No matter how animals are farmed, whether traditional, “free-range”, or factory modeled, they are subjected to debeaking, dehorning, tooth filing, tail docking, castration, forced pregancies — all without anesthesia– as well as the ongoing separation of mothers and young, which is traumatic for both. Almost all male chicks are killed because they are not profitable. “Free-range” chickens are still so overcrowded that they are debeaked to prevent them from harming each other.
Unfortunately, some animal welfare groups are collaborating with animal industries and are promoting farm reforms and labels such as “humane farms” or “compassionately raised and handled”. These are marketing tools for both the industry and the groups — they both profit by offering consumers a seemingly guilt-free way to use animal products — but at best, reforms will not effect most farm animals; even if they could be, it’s impossible to monitor how billions of farm animals are bred, raised, and killed; and spacious animal farms rob free-living animals of the habitat they depend on.

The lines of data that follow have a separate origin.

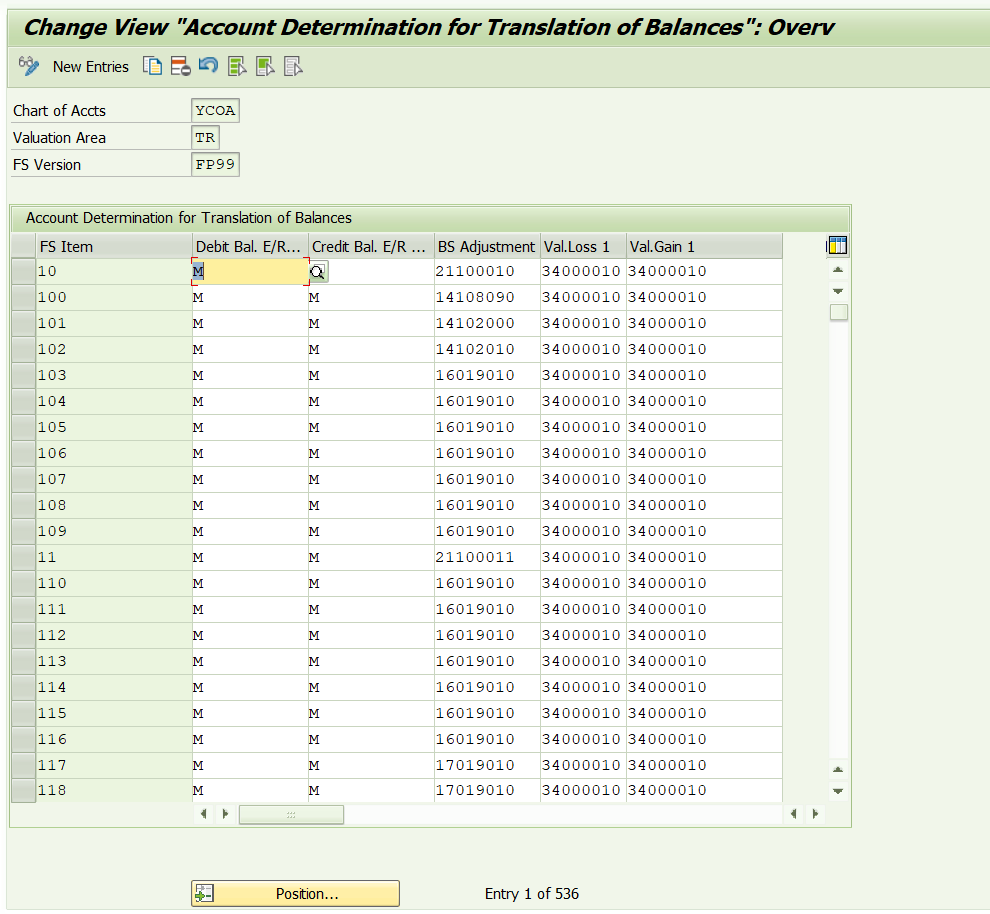Toggle between display and change mode

point(27,66)
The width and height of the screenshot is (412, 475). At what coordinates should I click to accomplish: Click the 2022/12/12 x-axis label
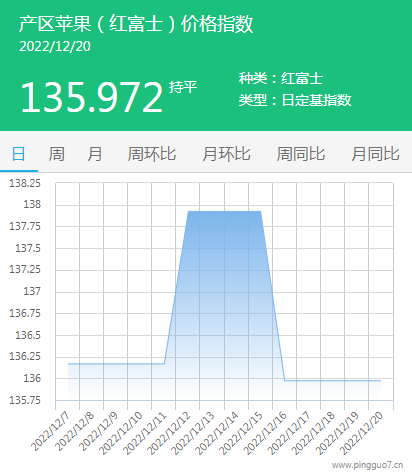click(x=169, y=433)
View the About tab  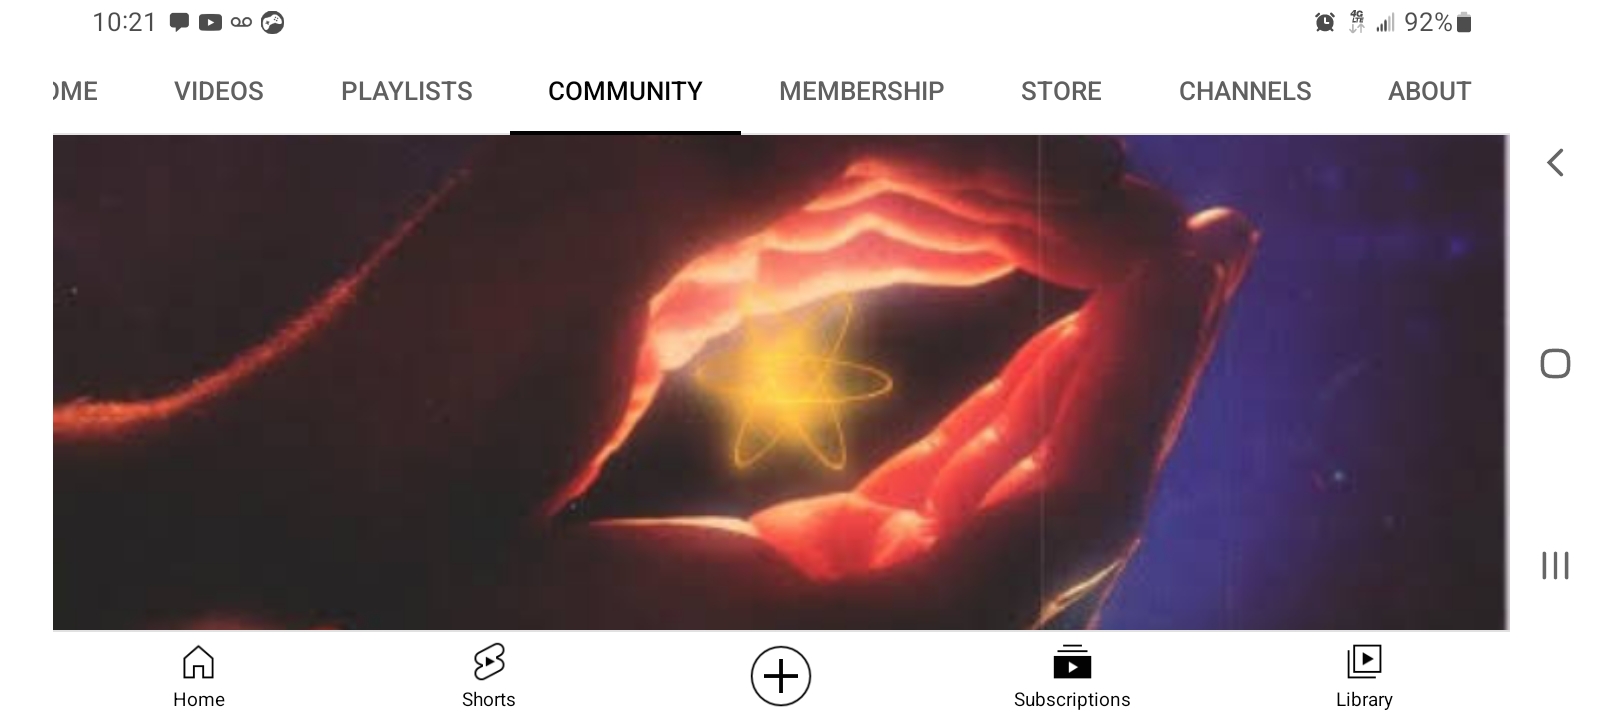tap(1429, 91)
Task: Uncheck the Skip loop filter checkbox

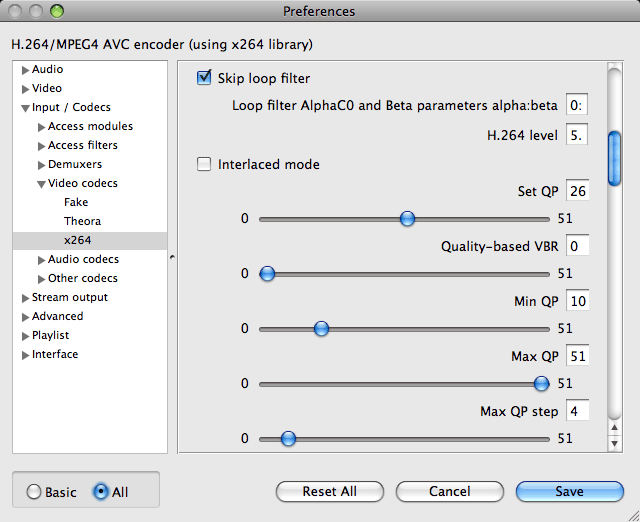Action: coord(204,78)
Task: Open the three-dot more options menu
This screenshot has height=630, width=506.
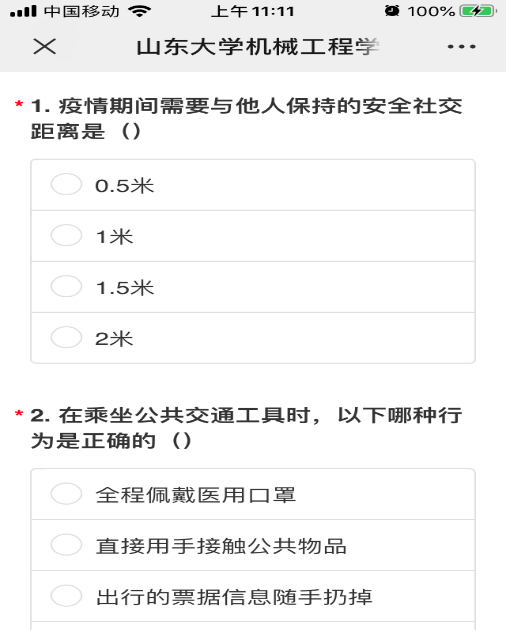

See the “animal welfare industrial complex”: http://humanemyth.org/glossary/1025.htm. Singer himself has supported farm reforms, and condoned animal research as long as animals don’t suffer. Since this and the above are inconsistent with human and nonhuman rights, I would welcome Singer’s change of view.
The Old Testament says “God gave us dominon over animals”, but I think we need to ask ourselves if we can apply the conditions and culture of more than three thousand years ago to what we have now? I don’t think we can. When nutritious plant foods are available, a plant food diet can be just as healthy, if not healthier than one which includes animal products. We are obliged, I think, to cease causing gratuitious harm to nonhuman beings.